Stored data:
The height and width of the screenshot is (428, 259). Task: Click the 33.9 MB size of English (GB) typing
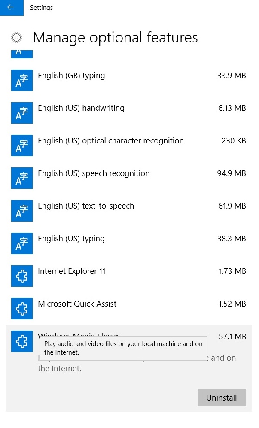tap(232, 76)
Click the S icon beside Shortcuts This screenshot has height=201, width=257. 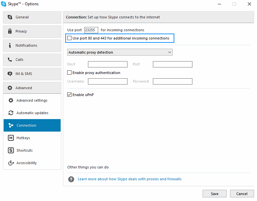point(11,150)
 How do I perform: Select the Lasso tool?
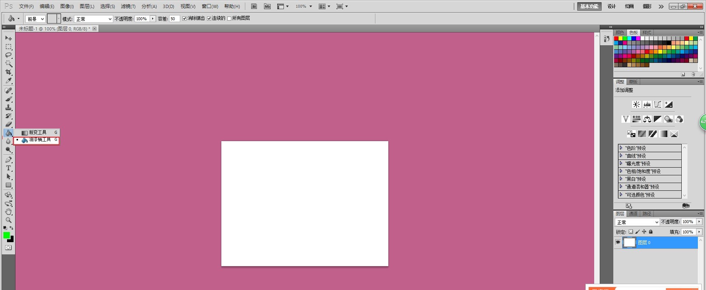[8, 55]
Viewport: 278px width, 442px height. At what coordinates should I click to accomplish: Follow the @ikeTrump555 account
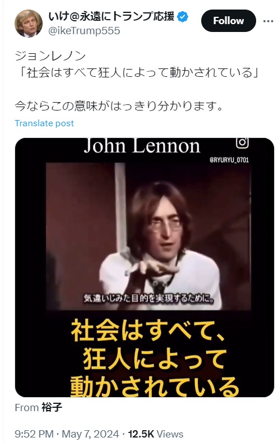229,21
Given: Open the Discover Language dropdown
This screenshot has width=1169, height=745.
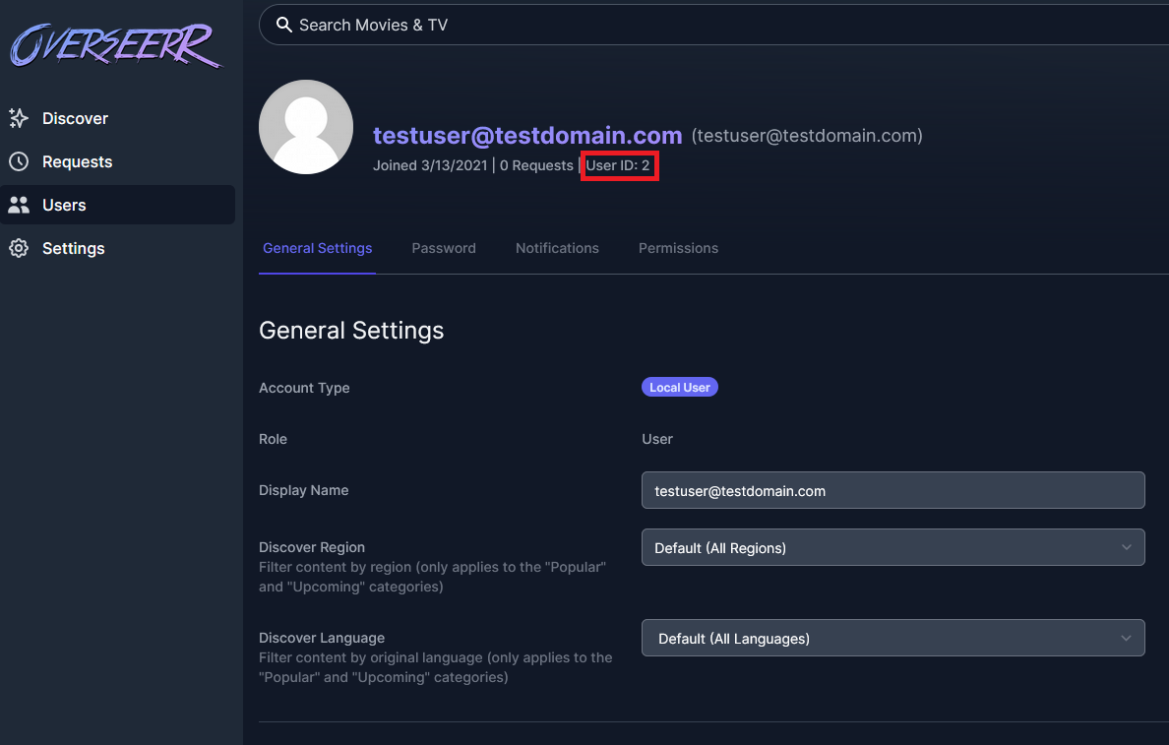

— What to produce —
Every line from the one that contains "How do I perform: Select the Lasso tool?" through the end of the records above is to be reproduced exactly; no picture goes in the copy.

— Completed exercise —
 How do I perform: Select the Lasso tool?
[8, 55]
Viewport: 278px width, 442px height. At what coordinates should I click to accomplish: Follow the @ikeTrump555 account
229,21
Given: Open the Discover Language dropdown
This screenshot has width=1169, height=745.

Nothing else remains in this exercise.